# Masquerade (AU)



## metal_romantic (Mar 31, 2009)

Hi, I was wondering whether anyone else has used Masquerade products (Australian brand). They make theatrical and special effects makeup as well as "normal" makeup. Can anyone give me any recommendations? I've used some of the theatrical makeup but was thinking of buying some eyeshadow palettes and other everyday makeup items. Thanks


----------



## pinkvanilla (Apr 6, 2009)

I love Masquerade products 
	

	
	
		
		

		
		
	


	




 The concealers especially, I'd definitely recommend them!


----------



## panda0410 (Apr 6, 2009)

I was thinking about getting one of their lavender blushes - how do their blushes rate?


----------



## Brie (Apr 6, 2009)

i have only tried their foundations and powders, i use it on a daily basis for about 6months (or more) and i haven't even broken out ore than normal. Which i was expecting.
I am going to start a pallet of their matte shadows i think!


----------



## metal_romantic (Apr 7, 2009)

Thanks!

Has anyone tried their eyeshadows? I only have one. It's matte black and it's really... not good. The colour payoff is poor. One the Vogue forums some people raved about the colour payoff (different colours) though, so I'm wondering whether to give them another chance and try a different colour. I can't compare their theatrical makeup to any other brands, but when I use them I could post pics of my work if anyone is interested. I will be creating a bruised eye, cuts, burns, and aging.


----------



## rockin26 (Apr 9, 2009)

Where abouts are they sold?


----------



## panda0410 (Apr 9, 2009)

Online was where I found them - but they have a stockist finder here


----------



## metal_romantic (Apr 9, 2009)

I can't buy them here in Adelaide... I bought mine from eBay.

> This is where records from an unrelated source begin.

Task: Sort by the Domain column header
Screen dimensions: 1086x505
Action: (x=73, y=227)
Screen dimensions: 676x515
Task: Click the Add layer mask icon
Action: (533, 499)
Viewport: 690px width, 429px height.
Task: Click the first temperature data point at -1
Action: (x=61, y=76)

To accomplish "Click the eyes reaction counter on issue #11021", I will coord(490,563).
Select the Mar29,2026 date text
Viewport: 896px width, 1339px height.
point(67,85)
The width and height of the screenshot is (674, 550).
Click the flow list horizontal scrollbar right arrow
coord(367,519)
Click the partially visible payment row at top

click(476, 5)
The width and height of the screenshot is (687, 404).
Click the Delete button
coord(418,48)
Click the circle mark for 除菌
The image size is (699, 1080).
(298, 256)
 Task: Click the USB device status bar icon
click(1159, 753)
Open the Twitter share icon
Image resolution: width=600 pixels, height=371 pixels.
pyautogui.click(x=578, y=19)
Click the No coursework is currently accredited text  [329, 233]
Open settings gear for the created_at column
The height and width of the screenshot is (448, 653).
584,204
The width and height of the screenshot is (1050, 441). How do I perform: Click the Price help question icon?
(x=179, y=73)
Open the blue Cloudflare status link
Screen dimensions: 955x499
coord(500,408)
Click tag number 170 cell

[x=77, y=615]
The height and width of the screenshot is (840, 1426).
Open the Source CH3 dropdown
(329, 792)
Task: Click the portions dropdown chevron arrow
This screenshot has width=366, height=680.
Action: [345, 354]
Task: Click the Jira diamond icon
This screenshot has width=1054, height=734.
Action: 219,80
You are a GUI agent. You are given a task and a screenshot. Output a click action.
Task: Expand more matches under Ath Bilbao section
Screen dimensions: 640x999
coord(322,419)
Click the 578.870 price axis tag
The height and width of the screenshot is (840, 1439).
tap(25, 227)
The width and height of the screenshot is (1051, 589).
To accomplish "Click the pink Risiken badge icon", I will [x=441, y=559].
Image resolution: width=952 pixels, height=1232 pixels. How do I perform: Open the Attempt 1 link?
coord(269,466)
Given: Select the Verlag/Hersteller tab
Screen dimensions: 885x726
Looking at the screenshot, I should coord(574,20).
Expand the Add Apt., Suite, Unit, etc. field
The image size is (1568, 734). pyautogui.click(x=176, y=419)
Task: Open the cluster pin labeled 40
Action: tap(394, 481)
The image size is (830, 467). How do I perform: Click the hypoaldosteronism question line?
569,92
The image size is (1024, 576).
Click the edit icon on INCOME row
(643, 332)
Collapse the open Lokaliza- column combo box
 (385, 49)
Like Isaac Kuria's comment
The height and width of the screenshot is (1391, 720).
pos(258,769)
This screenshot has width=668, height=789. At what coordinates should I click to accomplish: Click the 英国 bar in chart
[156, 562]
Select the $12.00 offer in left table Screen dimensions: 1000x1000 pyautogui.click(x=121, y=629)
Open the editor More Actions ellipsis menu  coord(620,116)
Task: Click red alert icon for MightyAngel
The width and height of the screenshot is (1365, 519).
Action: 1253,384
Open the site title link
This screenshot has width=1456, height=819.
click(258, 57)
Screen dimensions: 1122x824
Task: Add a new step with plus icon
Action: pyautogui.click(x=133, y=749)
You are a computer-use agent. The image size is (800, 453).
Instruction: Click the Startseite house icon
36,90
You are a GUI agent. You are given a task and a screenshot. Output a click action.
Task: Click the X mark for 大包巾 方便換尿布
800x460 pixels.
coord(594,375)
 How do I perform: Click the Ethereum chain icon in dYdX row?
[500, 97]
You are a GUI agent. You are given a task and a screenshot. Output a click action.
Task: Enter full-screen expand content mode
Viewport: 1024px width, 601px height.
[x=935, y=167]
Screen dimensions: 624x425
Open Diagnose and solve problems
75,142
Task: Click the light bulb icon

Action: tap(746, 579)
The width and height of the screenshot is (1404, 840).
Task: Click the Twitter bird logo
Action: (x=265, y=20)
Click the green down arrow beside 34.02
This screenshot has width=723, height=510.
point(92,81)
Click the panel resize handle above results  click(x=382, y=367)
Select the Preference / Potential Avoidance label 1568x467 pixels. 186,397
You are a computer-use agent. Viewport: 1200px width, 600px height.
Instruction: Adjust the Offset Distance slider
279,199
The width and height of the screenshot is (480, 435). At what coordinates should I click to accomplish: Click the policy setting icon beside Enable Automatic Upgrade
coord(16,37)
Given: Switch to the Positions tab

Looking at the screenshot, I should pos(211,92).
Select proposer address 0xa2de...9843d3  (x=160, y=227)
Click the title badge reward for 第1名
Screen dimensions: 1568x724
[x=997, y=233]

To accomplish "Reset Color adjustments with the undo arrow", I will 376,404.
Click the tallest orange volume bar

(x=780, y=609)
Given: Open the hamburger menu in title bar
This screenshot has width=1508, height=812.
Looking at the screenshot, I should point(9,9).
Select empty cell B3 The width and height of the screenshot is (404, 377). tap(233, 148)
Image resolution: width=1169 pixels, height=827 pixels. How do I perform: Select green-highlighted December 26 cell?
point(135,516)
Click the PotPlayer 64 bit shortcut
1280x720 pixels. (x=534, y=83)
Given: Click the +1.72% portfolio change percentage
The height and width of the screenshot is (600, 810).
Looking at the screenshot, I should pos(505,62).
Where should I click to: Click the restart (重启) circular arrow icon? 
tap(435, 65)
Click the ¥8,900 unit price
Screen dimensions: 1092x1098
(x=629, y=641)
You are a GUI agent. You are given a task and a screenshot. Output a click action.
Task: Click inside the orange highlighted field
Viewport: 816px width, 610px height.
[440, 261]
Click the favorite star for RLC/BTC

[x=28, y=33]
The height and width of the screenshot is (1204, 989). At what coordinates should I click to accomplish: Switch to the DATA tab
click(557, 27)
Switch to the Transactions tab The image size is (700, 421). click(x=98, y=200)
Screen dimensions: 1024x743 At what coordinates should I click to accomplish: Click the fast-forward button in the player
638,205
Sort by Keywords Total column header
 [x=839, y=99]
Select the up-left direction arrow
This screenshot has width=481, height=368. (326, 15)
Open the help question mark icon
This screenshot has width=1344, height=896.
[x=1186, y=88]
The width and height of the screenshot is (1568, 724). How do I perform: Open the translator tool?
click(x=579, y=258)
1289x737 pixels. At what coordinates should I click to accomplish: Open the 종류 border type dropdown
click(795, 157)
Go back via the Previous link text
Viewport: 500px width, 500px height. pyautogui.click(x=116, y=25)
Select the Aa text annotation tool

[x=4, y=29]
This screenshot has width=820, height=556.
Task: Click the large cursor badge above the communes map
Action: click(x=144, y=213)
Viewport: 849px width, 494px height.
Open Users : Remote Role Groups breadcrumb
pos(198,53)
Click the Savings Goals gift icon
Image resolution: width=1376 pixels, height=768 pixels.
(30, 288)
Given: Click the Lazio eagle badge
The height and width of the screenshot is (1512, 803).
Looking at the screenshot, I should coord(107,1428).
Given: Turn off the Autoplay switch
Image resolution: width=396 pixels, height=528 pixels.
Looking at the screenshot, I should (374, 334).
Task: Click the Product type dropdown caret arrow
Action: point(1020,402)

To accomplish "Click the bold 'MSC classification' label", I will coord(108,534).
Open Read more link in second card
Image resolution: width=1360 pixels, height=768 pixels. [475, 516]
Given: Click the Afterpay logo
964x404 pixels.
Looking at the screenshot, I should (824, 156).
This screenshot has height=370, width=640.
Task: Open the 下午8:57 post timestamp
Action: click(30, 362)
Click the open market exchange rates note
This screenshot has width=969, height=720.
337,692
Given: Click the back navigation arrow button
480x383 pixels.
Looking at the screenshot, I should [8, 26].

I don't know how many grams are in the items (eyeshadows, blush etc.) as it doesn't say on the website and I emailed them to ask and they never responded. *sulks*

Does anybody know how many grams are in their shadows and blushes?


----------



## rockin26 (Apr 9, 2009)

Cool! I like Kryolan for Theatrical and SPFX and they have allot of product you can use as everyday makeup and pretty reasonable prices too.


----------



## tana2210 (Apr 9, 2009)

i facepaint for a living and use both grimas and kryloan both are awsome and i have never had any kids have reactions which i often have parents worry about (bad experiances with cheapy brands and cruddy unhygienic painters)


----------



## metal_romantic (Apr 12, 2009)

Quote:

   Originally Posted by *tana2210* 

 
_i facepaint for a living and use both grimas and kryloan both are awsome and i have never had any kids have reactions which i often have parents worry about (bad experiances with cheapy brands and cruddy unhygienic painters)_

 
have you tried Masquerade?


----------



## tana2210 (Apr 12, 2009)

no i havent, mainly beacause i love the products i already use,


----------



## Brie (Apr 20, 2009)

Quote:

   Originally Posted by *metal_romantic* 

 
_I can't buy them here in Adelaide... I bought mine from eBay.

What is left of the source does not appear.